PROVIDED TEXT |
::::::::

Recognising this, the Dept of Electrical Engineering (EE)
has been exploring how best to restructure its curriculum
and train students to meet the challenges of the future. With
an emphasis on process skills instead of knowledge content,
the Dept took great pains between 1996 and 1998 to trim its
curriculum by 25%, thereby opening up opportunities for other
features that are able to enhance the creativity and independent-
study elements of the Electrical Engineering programme. Listed
below are three of the major structural changes that have
recently been implemented:
(A) EE1000 Independent Study
The most radical measure thus far is the EE1000 Independent
Study module introduced in January
1998. Unlike regular modules, there are no prescribed lectures,
tutorials, experiments or examinations for
EE1000. Instead, the onus is on the student to plan for himself
a series of independent-study activities that, if
competently executed, will allow him to satisfy the requirements
of this module (which carries a total of 6
Module Credits). Although the Dept has identified various
generic categories of independent-study activities
that the student may undertake under the EE1000 umbrella (e.g.
literature survey, student competitions,
group discussions, hardware design, multimedia courseware
or even National Science & Technology
Board’s National Undergraduate Research Programme),
the only guideline issued to the students is that
the activities they propose must be related to engineering.
Each activity will be awarded a certain number
of points (commensurate with the level of difficulty and achievement),
and the students have to collect a minimum of 25 such points
before they are deemed to have passed EE1000. This flexibility
allows the
student to select for himself what and how he wishes to learn.
Consider, by way of example, the 100
teams which chose to participate in the student-robotics competition
organised by NUS Innovators
Club during the May-July 1999 vacation: each team (comprising
3-5 students) was given the liberty to
define its own design specifications and had thus to struggle
with implementation problems that were
different from those encountered by the other teams during
the fabrication and testing of the robots.
Another exciting avenue recently made possible by multimedia
technology provides students with the
opportunity to gain additional access to those experiments
that are of interest to them. Using a web-based
package developed by a team of EE researchers, any student
can now remotely switch on the instruments
stationed in the laboratory and collect additional experimental
data in the comfort of his home. The Dept has
included such extensions of experiments in the list of recognised
independent-study activities that the
student may embark on under EE1000.
(B) Interactive Tutorials
Also initiated in January 1998 are the interactive tutorials
that all EE1-2 students have to attend—at least
twice for each of the modules taken in a particular semester.
The main features of these interactive tutorial
sessions (as opposed to the other tutorials which continue
to deal with problem-solving) are that the questions
set by the course lecturers must be of the design or open-ended
types and that the students are allowed
to steer these brainstorming discussions to any other engineering-related
topic (since the tutor is to
assume the role of a facilitator instead of a teacher). Marks,
accounting for 5-10% of the total grade for the
associated module, are awarded for the contributions made
by students during these tutorials.

::::::::

DATA LINES |
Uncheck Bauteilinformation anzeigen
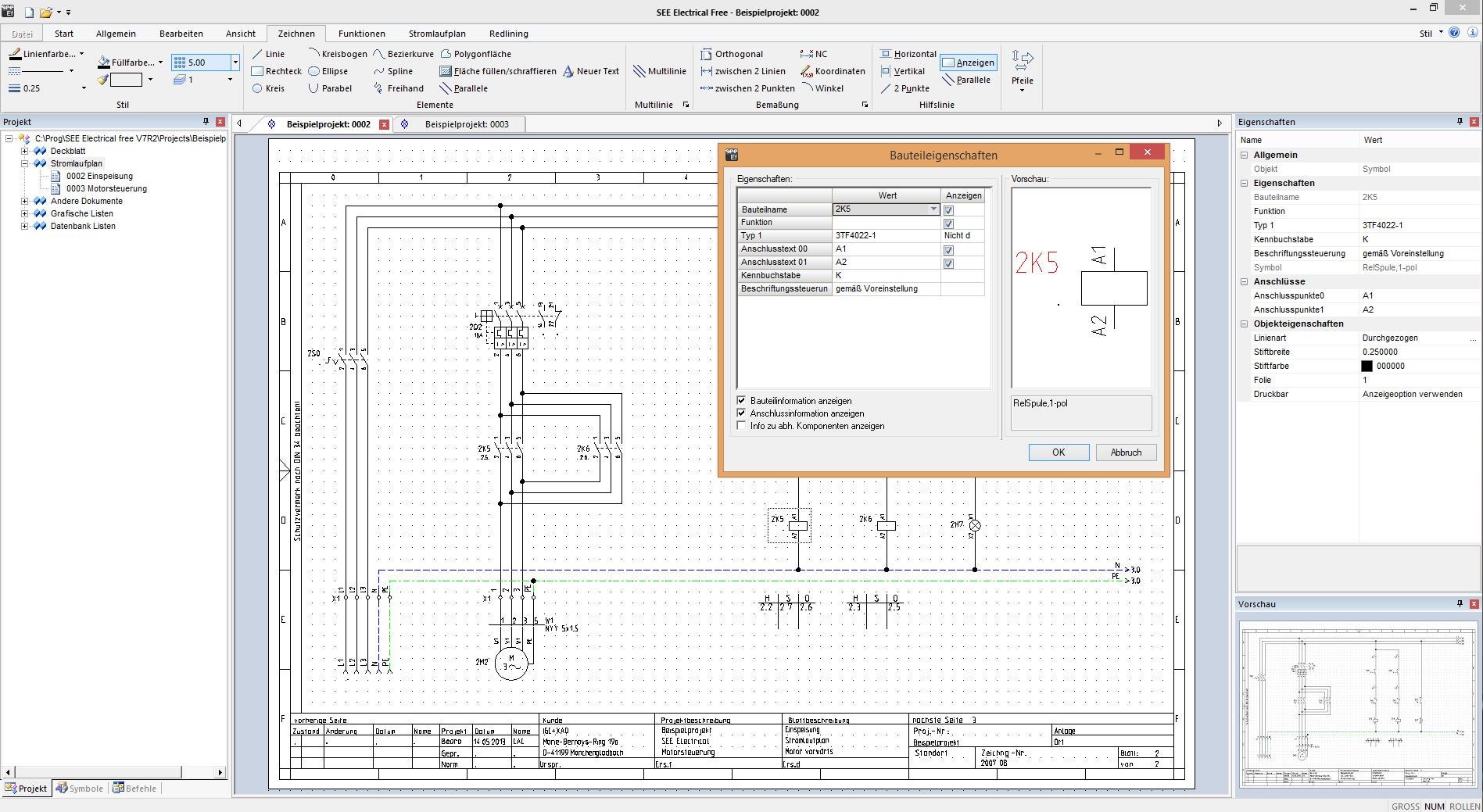[x=742, y=401]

::::::::

TASK SET |
[A] Answer these from the EE curriculum text:
(i) By what percentage did the Dept trim its curriculum between 1996 and 1998?
(ii) What minimum number of points must students collect to pass EE1000?
(iii) What share of the total grade for the associated module do marks from the interactive tutorials account for?
[B] From the EE curriculum text, extract the part starting with "(B) Interactive Tutorials" and going on through "a particular semester.".
The data has nothing to do with the EE curriculum text.

SOLUTIONS TO THE EXERCISE |
[A]
(i) 25%
(ii) 25 points
(iii) 5-10%

[B]
(B) Interactive Tutorials
Also initiated in January 1998 are the interactive tutorials
that all EE1-2 students have to attend—at least
twice for each of the modules taken in a particular semester.